- [READING PASSAGE]
START

Tafuri's "refusal to read" is a direct rebuttal to a key passage within Vincent Scully's Louis I. Kahn (1962):
"Not so in the studies between the laboratories; their problem demanded a more complicated sequence of Form and Design, and its solution was again characteristic of Kahn. Early shapes used were pure derivations from the fanning pattern of the lower peristyle of Domitian's palace on the Palatine or from the "Teatro Marittimo" of Hadrian's Villa. It will be recalled that Wright had long before adapted the plan of the Villa as a whole for his Florida Southern College of 1939, and had used shapes from or related to it in later projects, while Le Corbusier had supplemented his sculptural Hellenic impulses with a series of drawings of the Villa's spaces which culminated in his top-lit megara at Ronchamp. More directly, the shapes used by Kahn can be found not only in Choisy but also infinitely repeated in the composite photostat of Giovanni Battista Piranesi's maps of Rome, drawn by him for his book on the Campus Martius, probably of 1762, which now hangs in front of Kahn's desk. Nervi, too, has used this curvilinear pattern in some of his ribbed slabs. Kahn had intended to support the studies on columns which arose from the associated garden at the lower level to grasp them about at the thirds of their arcs; but a further stage of Design intervened: the scientists could not see the sea from these shapes. Thus they were modified and the present simpler forms grew out of them.
Patterns from Rome and, most particularly, from Ancient Rome as imagined by Piranesi at the very beginning of the modern age, have played a part in the process at the Meeting House as well . An early sketch had been traced by a draftsman, partly as a joke, from a plan of one of the units of Hadrian's Villa itself. "That's it," said Kahn. (p. 37)
I never before imagined the prospect of considering Tafuri's Theories and History of Architecture a deliberate deterritorialization of the Philadelphia School.

END

- [DATA LINES]
START

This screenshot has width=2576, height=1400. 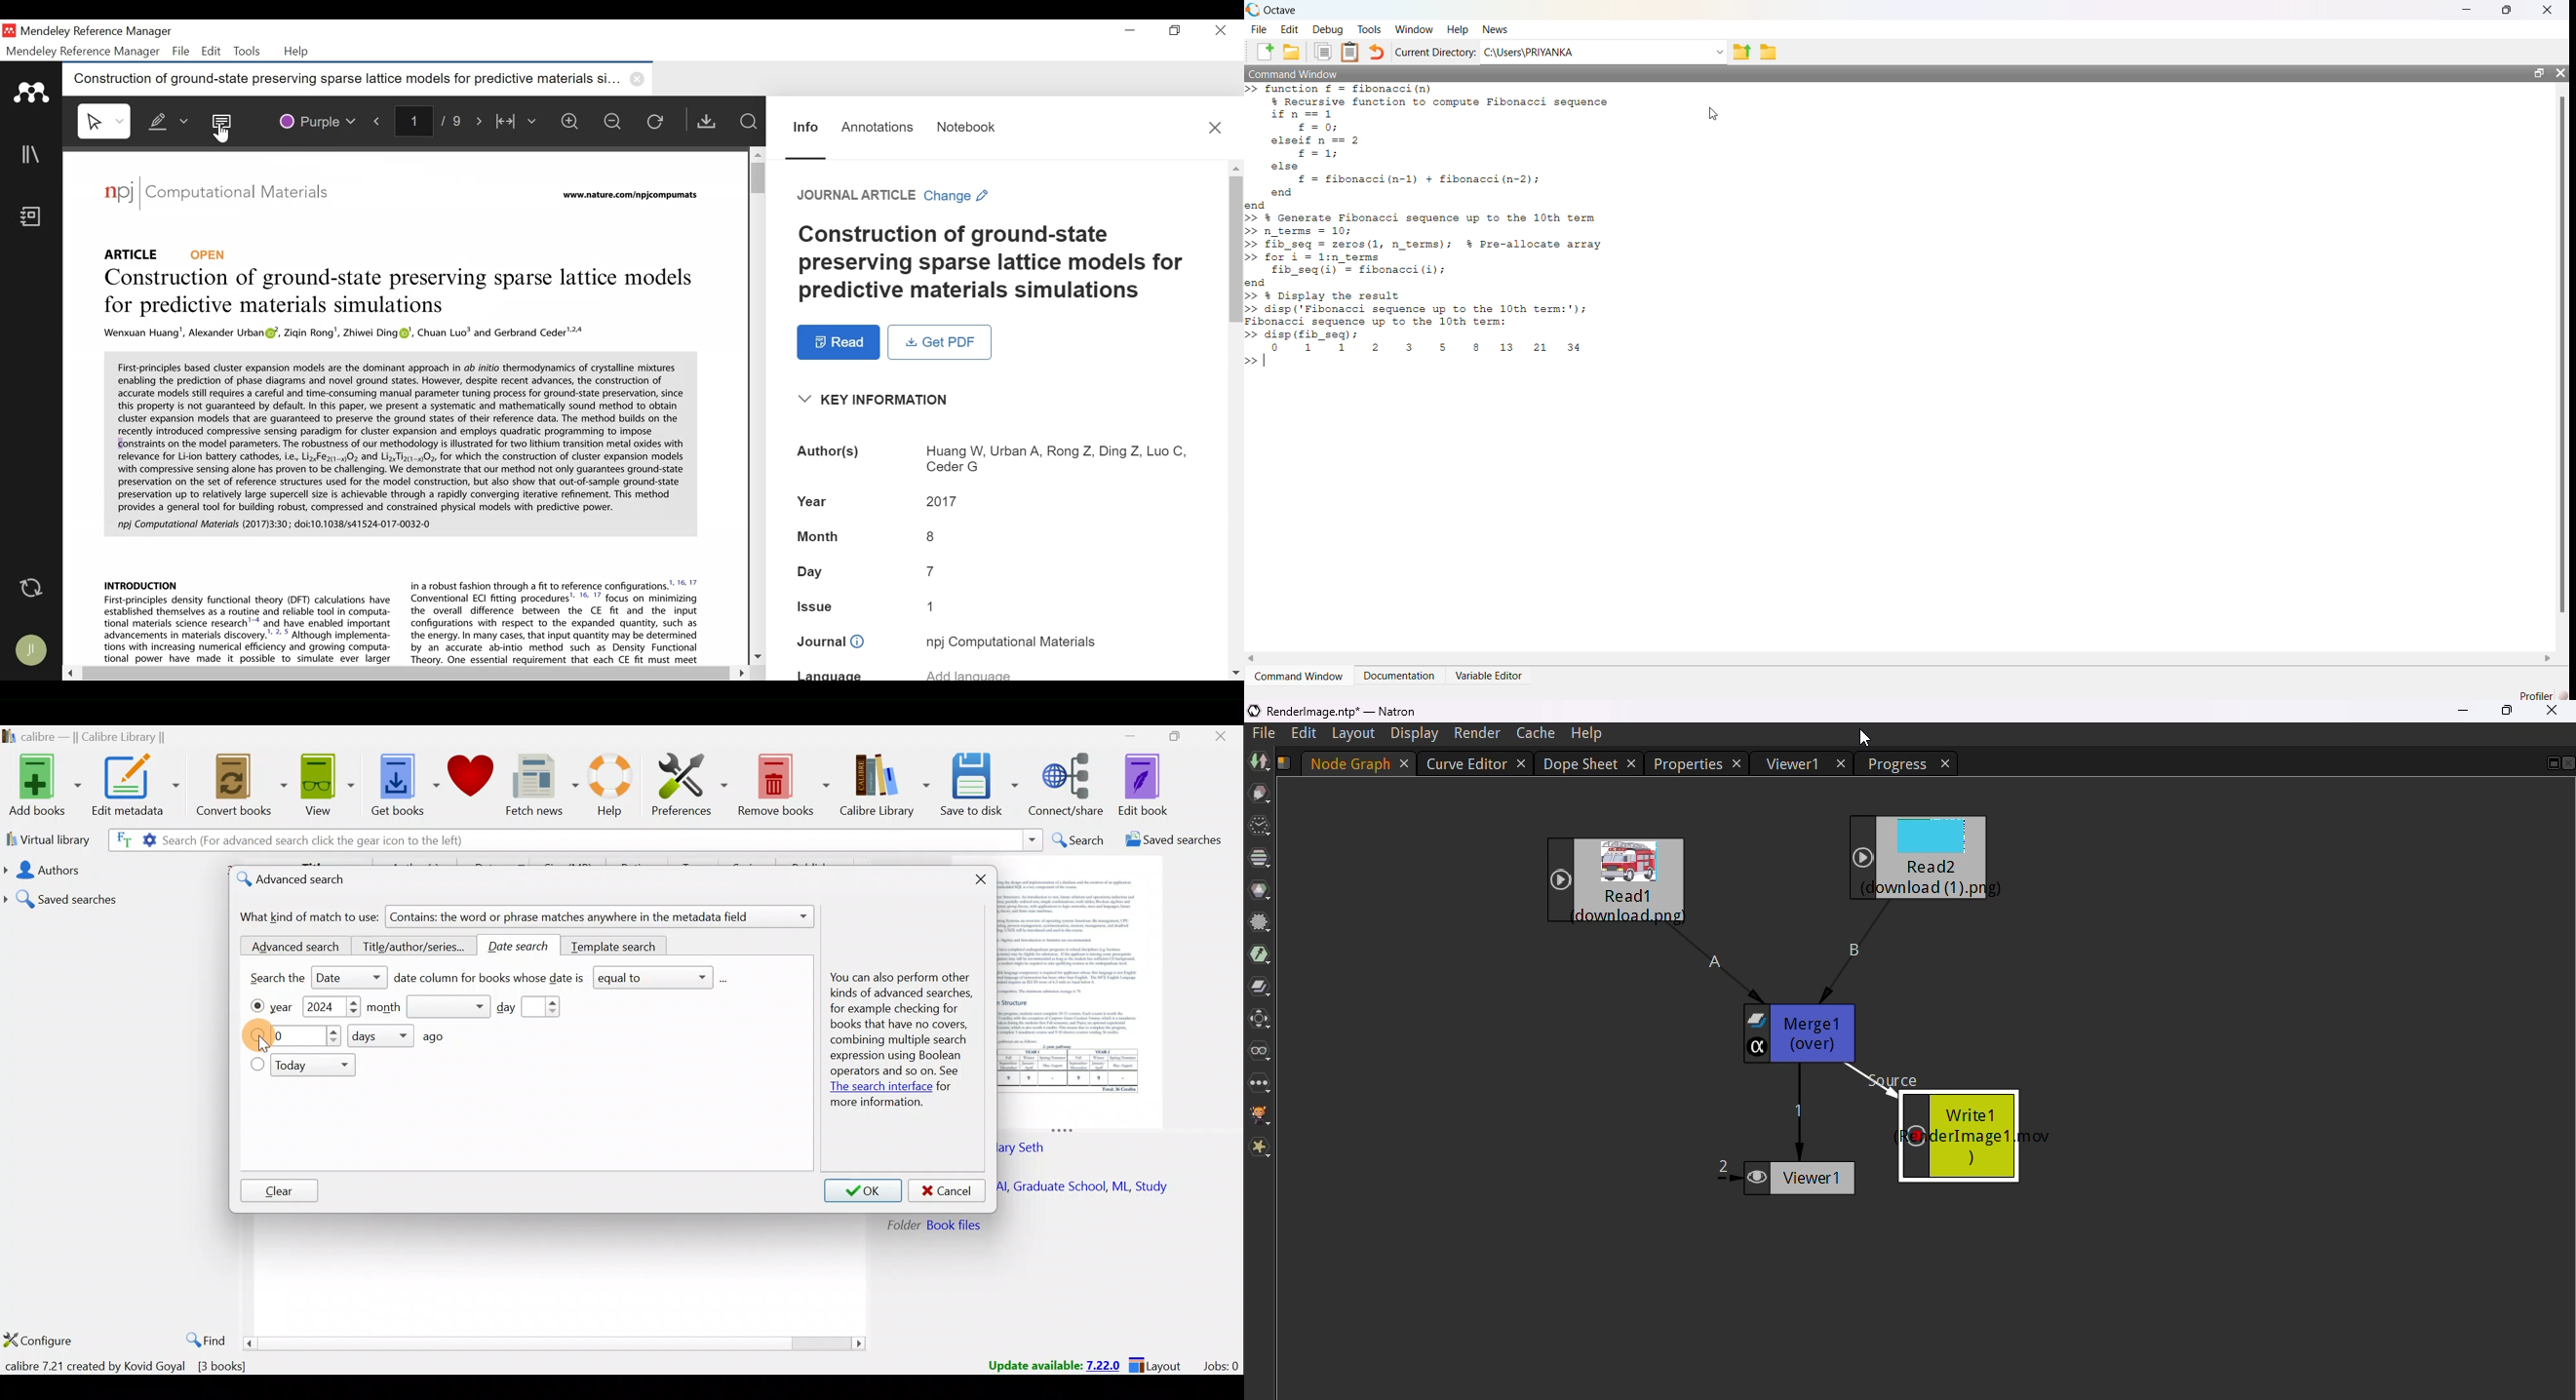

END

- [WHAT IS ASKED]
1. Reproduce the Kahn excerpt's wording between "Patterns from Rome" and "Kahn. (p. 37)", inclusive.
2. According to the Kahn excerpt, why were the early shapes for the studies modified?
Rely only on the Kahn excerpt, not on the listing.

- [LIST OF SOLUTIONS]
1.
Patterns from Rome and, most particularly, from Ancient Rome as imagined by Piranesi at the very beginning of the modern age, have played a part in the process at the Meeting House as well . An early sketch had been traced by a draftsman, partly as a joke, from a plan of one of the units of Hadrian's Villa itself. "That's it," said Kahn. (p. 37)

2. The scientists could not see the sea from those shapes.